In some developing countries, MWHs are an important part of national strategies to improve maternal health services [5]. In Zambia, health authorities have adopted MWHs for decades to overcome demand-side barriers and increase access to skilled birth attendants [6, 7]. In El Salvador, the state of maternal health care services remains poor, particularly for the poorest populations residing in remote areas [8]. The government of El Salvador implemented the MWH program to reduce the maternal mortality ratio in rural areas [2].

To analyze the effects of MWH in El Salvador, we first build an empirical model to explain the differences in MMR across countries. Based on this model, we show that the case of El Salvador cannot be fully explained by the health and non-health indicators traditionally used in MMR analysis. Based on the empirical results, we suggest that the maternity waiting home program was an important factor that partly explains the large drop in MMR in El Salvador.

Methods

Characteristics of maternity waiting home

El Salvador is a country that is situated in the southwestern part of Central America. El Salvador’s mountainous geography makes transportation difficult and medical facility accessibility challenging in many regions; transportation services are not readily supported in El Salvador, particularly in the case of expectant mothers in remote areas who need access to hospitals at impending stages before delivery [9, 10].

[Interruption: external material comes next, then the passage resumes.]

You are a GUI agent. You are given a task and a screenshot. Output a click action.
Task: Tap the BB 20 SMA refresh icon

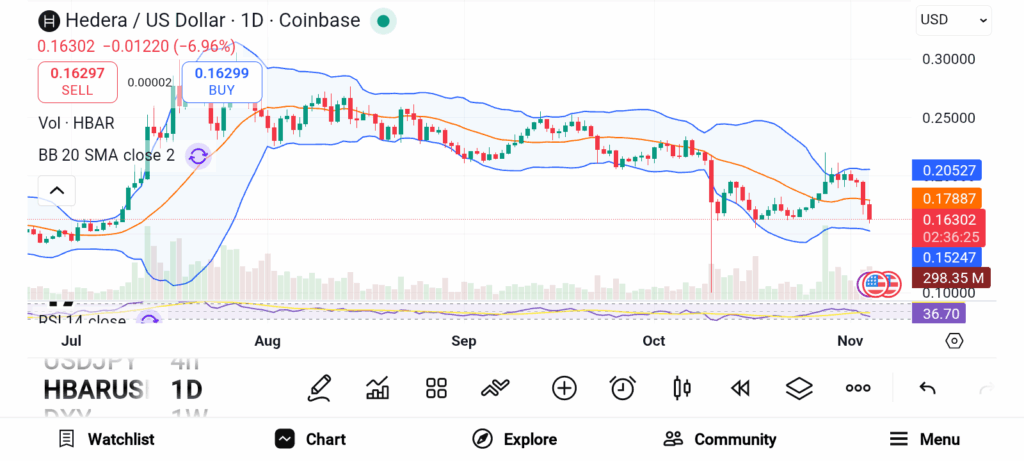point(198,155)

The Department of Health in El Salvador amended the Medical Service Act in 2010 to strengthen primary medical services and prevent the exclusion of remote residents from medical services [10]. Family Health Community Teams (Unidades Comunitarias de Salud Familiar: UCSF) and maternity waiting homes are important programs for maternal and child health. At the level of municipal health networks, UCSF health centers are responsible for primary health services [9, 10]. Nationwide, there are more than 360 UCSFs that are in charge of maternal and child health [10, 11].

The medical team that works in UCSF is called ECOS (Equipos Comunitarios de Salud: Community Health Team) and consists of doctors, nurses, nutritionists, health education specialists, psychology counsellors, and nurse assistants [10]. ECOS provides primary care at regular check-ups, vaccinations, and medical treatment [12]. Community health workers in UCSF health centers are trained for a certain period of time and placed in a UCSF to learn, research, and routinely report on health problems of the designated region. Furthermore, they keep track of the conditions of expectant mothers in maternal health-related issues and report them to health centers [13]. One community health worker is required to attend to 200 households residing in the region [9].

To strengthen mother and child health services specifically for remote pregnant women [14] and prevent maternal deaths, the government of El Salvador established a program of Maternity Waiting Home for Expectant Mothers in 2009. MWHs are a part of the overall health delivery system in El Salvador [3]. With assistance from the Korea International Cooperation Agency (KOICA) and United States Agency for International Development (USAID), 16 MWHs were set up by 2013.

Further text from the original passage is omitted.